* **What this task involves**: Exactly reproduce each record listed below.

Saved entries:
===============
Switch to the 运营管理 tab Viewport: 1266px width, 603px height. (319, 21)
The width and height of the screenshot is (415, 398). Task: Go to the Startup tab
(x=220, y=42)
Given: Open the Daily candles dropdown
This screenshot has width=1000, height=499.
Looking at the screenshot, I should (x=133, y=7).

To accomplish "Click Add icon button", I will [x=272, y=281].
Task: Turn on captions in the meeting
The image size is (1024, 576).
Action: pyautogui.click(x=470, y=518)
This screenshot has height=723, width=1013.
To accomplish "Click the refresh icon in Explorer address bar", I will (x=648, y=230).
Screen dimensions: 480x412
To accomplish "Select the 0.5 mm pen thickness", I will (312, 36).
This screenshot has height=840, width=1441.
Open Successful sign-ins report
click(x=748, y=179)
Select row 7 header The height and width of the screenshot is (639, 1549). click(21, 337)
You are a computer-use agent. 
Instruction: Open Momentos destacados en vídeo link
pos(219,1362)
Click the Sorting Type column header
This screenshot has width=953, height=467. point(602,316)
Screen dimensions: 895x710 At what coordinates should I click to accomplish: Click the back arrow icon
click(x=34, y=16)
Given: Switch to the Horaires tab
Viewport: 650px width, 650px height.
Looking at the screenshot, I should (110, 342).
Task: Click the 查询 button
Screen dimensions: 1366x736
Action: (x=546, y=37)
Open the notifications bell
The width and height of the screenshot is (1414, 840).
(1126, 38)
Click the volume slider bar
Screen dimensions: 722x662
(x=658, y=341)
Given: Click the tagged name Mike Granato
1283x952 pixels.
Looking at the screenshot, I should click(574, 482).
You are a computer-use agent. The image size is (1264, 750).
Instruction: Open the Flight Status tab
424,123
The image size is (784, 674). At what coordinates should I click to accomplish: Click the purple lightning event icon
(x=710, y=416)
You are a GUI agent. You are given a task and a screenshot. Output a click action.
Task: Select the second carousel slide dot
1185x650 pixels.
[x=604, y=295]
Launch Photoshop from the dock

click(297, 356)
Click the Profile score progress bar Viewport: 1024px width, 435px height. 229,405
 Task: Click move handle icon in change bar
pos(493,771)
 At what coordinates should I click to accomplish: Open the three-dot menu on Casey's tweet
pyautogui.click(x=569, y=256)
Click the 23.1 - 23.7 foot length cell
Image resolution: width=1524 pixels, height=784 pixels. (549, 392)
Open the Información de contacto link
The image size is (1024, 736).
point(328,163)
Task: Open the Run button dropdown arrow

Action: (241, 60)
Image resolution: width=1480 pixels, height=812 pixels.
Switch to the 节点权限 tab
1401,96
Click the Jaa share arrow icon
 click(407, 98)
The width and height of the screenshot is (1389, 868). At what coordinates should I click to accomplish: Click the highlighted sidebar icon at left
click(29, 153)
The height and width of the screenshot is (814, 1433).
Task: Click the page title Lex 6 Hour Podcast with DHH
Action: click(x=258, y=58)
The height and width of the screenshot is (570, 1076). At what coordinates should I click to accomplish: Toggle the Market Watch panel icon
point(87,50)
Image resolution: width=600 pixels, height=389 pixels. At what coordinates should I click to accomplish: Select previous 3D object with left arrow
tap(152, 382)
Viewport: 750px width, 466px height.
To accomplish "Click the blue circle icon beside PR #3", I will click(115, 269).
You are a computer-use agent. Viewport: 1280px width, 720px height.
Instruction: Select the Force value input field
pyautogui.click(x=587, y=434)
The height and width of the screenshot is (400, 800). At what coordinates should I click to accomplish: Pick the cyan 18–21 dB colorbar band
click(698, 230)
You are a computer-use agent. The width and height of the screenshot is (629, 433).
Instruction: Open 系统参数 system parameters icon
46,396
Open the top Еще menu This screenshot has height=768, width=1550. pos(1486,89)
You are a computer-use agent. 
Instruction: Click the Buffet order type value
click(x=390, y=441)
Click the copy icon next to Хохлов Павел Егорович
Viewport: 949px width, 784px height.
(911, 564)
===============
* **Task response**:
Switch to the 运营管理 tab Viewport: 1266px width, 603px height. (319, 21)
The width and height of the screenshot is (415, 398). Task: Go to the Startup tab
(x=220, y=42)
Given: Open the Daily candles dropdown
This screenshot has width=1000, height=499.
Looking at the screenshot, I should (x=133, y=7).

To accomplish "Click Add icon button", I will [x=272, y=281].
Task: Turn on captions in the meeting
The image size is (1024, 576).
Action: pyautogui.click(x=470, y=518)
This screenshot has height=723, width=1013.
To accomplish "Click the refresh icon in Explorer address bar", I will (x=648, y=230).
Screen dimensions: 480x412
To accomplish "Select the 0.5 mm pen thickness", I will (312, 36).
This screenshot has height=840, width=1441.
Open Successful sign-ins report
click(x=748, y=179)
Select row 7 header The height and width of the screenshot is (639, 1549). click(21, 337)
You are a computer-use agent. 
Instruction: Open Momentos destacados en vídeo link
pos(219,1362)
Click the Sorting Type column header
This screenshot has width=953, height=467. point(602,316)
Screen dimensions: 895x710 At what coordinates should I click to accomplish: Click the back arrow icon
click(x=34, y=16)
Given: Switch to the Horaires tab
Viewport: 650px width, 650px height.
Looking at the screenshot, I should (110, 342).
Task: Click the 查询 button
Screen dimensions: 1366x736
Action: (x=546, y=37)
Open the notifications bell
The width and height of the screenshot is (1414, 840).
(1126, 38)
Click the volume slider bar
Screen dimensions: 722x662
(x=658, y=341)
Given: Click the tagged name Mike Granato
1283x952 pixels.
Looking at the screenshot, I should click(574, 482).
You are a computer-use agent. The image size is (1264, 750).
Instruction: Open the Flight Status tab
424,123
The image size is (784, 674). At what coordinates should I click to accomplish: Click the purple lightning event icon
(x=710, y=416)
You are a GUI agent. You are given a task and a screenshot. Output a click action.
Task: Select the second carousel slide dot
1185x650 pixels.
[x=604, y=295]
Launch Photoshop from the dock

click(297, 356)
Click the Profile score progress bar Viewport: 1024px width, 435px height. 229,405
 Task: Click move handle icon in change bar
pos(493,771)
 At what coordinates should I click to accomplish: Open the three-dot menu on Casey's tweet
pyautogui.click(x=569, y=256)
Click the 23.1 - 23.7 foot length cell
Image resolution: width=1524 pixels, height=784 pixels. (549, 392)
Open the Información de contacto link
The image size is (1024, 736).
point(328,163)
Task: Open the Run button dropdown arrow

Action: (241, 60)
Image resolution: width=1480 pixels, height=812 pixels.
Switch to the 节点权限 tab
1401,96
Click the Jaa share arrow icon
 click(407, 98)
The width and height of the screenshot is (1389, 868). At what coordinates should I click to accomplish: Click the highlighted sidebar icon at left
click(29, 153)
The height and width of the screenshot is (814, 1433).
Task: Click the page title Lex 6 Hour Podcast with DHH
Action: click(x=258, y=58)
The height and width of the screenshot is (570, 1076). At what coordinates should I click to accomplish: Toggle the Market Watch panel icon
point(87,50)
Image resolution: width=600 pixels, height=389 pixels. At what coordinates should I click to accomplish: Select previous 3D object with left arrow
tap(152, 382)
Viewport: 750px width, 466px height.
To accomplish "Click the blue circle icon beside PR #3", I will click(115, 269).
You are a computer-use agent. Viewport: 1280px width, 720px height.
Instruction: Select the Force value input field
pyautogui.click(x=587, y=434)
The height and width of the screenshot is (400, 800). At what coordinates should I click to accomplish: Pick the cyan 18–21 dB colorbar band
click(698, 230)
You are a computer-use agent. The width and height of the screenshot is (629, 433).
Instruction: Open 系统参数 system parameters icon
46,396
Open the top Еще menu This screenshot has height=768, width=1550. pos(1486,89)
You are a computer-use agent. 
Instruction: Click the Buffet order type value
click(x=390, y=441)
Click the copy icon next to Хохлов Павел Егорович
Viewport: 949px width, 784px height.
(911, 564)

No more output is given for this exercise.